From 10 a.m. (4 p.m. in Switzerland), several thousand people, according to the police, marched in Greenwich Village, then along 6th Avenue towards Central Park, for a protest parade entitled “Reclaim Pride” (“Reclaiming the Gay Pride “).
The first of its kind in New York, the march aimed to protest against the commercial machine that has become the main Gay Pride and its 70 corporate sponsors – including Morgan Stanley, Axa or Delta – and to maintain the “radical tradition” of the Stonewall riots. .
Six days of riots
It was in front of the Stonewall gay bar, in the heart of the Village, that, for six days from June 28, 1969, riots opposed police and gays outraged by the repression of their community: they were going to relaunch the movement for homosexual rights and to give birth in June 1970 to the first Gay Pride, a demonstration which was to spread to metropolises around the world, even if homosexuality remained illegal in some 70 countries.
“Our goal has never been just equal rights for the LGBT + community,” said Peter Tatchell, 67, human rights activist who became famous for trying to arrest ex-autocrat from Zimbabwe Robert Mugabe . “My goal is to transform society, (…) a society with freedom and social justice for all”.
Many protesters were carrying signs denouncing the policies of the Trump administration, from attacks on abortion to the separation of migrant families on the Mexican border to threats to transgender rights.
Three million people
The controversy with the main march, which was to start around noon from 5th Avenue and 26th Street towards Greenwich Village, remained moderate, however.

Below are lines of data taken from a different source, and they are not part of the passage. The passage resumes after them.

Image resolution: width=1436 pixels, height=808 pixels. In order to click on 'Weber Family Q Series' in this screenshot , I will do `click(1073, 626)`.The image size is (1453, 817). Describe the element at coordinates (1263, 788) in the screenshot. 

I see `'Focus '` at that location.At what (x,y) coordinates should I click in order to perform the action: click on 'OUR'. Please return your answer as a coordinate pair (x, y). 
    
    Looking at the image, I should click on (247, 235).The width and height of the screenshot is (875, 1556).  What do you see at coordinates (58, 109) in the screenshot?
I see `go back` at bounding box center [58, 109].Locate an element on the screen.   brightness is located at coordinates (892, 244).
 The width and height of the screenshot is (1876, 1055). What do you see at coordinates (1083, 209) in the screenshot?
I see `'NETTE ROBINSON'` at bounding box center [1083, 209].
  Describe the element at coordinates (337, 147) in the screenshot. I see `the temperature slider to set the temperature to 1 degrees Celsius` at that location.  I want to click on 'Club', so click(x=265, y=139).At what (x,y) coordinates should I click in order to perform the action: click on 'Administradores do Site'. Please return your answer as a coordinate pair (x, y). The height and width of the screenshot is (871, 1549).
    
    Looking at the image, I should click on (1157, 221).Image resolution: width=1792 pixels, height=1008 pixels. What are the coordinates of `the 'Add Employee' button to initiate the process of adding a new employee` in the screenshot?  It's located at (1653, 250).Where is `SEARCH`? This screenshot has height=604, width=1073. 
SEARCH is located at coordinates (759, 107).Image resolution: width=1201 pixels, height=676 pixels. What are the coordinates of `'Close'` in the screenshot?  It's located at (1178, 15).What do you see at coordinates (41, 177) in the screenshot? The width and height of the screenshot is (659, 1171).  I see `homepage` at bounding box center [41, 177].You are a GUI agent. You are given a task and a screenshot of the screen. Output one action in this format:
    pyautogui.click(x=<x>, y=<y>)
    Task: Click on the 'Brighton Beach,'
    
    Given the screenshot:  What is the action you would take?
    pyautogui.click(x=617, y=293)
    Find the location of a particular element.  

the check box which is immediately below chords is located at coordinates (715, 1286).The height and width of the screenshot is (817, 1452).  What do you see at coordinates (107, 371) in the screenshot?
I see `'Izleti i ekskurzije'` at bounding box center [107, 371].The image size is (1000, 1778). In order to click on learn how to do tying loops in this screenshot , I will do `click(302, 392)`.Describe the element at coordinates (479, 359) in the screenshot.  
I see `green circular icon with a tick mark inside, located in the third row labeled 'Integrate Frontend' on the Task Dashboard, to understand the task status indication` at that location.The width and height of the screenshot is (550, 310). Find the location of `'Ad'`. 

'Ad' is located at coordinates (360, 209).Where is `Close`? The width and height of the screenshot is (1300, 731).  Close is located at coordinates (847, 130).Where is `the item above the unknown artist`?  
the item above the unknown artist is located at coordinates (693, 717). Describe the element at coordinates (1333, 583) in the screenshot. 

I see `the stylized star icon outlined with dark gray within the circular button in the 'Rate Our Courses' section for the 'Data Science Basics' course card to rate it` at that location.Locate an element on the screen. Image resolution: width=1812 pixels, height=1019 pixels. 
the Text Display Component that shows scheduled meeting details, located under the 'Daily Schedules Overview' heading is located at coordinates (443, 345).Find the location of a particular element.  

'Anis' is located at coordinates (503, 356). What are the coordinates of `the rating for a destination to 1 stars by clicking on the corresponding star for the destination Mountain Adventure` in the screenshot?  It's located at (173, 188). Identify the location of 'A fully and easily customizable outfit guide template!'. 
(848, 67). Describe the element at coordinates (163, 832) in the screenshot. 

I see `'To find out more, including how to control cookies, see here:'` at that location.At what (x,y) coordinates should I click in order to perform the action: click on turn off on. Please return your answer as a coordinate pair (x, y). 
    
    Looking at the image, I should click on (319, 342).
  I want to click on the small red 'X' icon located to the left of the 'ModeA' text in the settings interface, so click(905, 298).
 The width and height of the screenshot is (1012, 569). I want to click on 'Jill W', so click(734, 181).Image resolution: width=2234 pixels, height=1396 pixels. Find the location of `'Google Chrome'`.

Some three million people were expected from all over the world for this rainbow-colored day that was to end with a party in Times Square and a concert by Madonna, icon of the gay community.
Continue the fight
For him, as for many others, Gay Pride remains an opportunity to encourage each other to continue the fight for equal rights, in a global context marked by the coming to power of “extreme” political leaders – he quotes Donald Trump, Matteo Salvini in Italy and Jair Bolsonaro in Brazil.
“I have the impression that we are going backwards,” he said, citing in particular the attacks against transgender people. “But maybe that’s the story: sometimes you have to go back a bit to be able to go further”.
With so many people expected, the police force deployed in the streets of Manhattan, in uniform and in civilian clothes, assisted by drones and helicopters in the air. After the shooting in a gay bar in Orlando, which left 49 dead in June 2016, the New York police had reinforced their device for Gay Pride.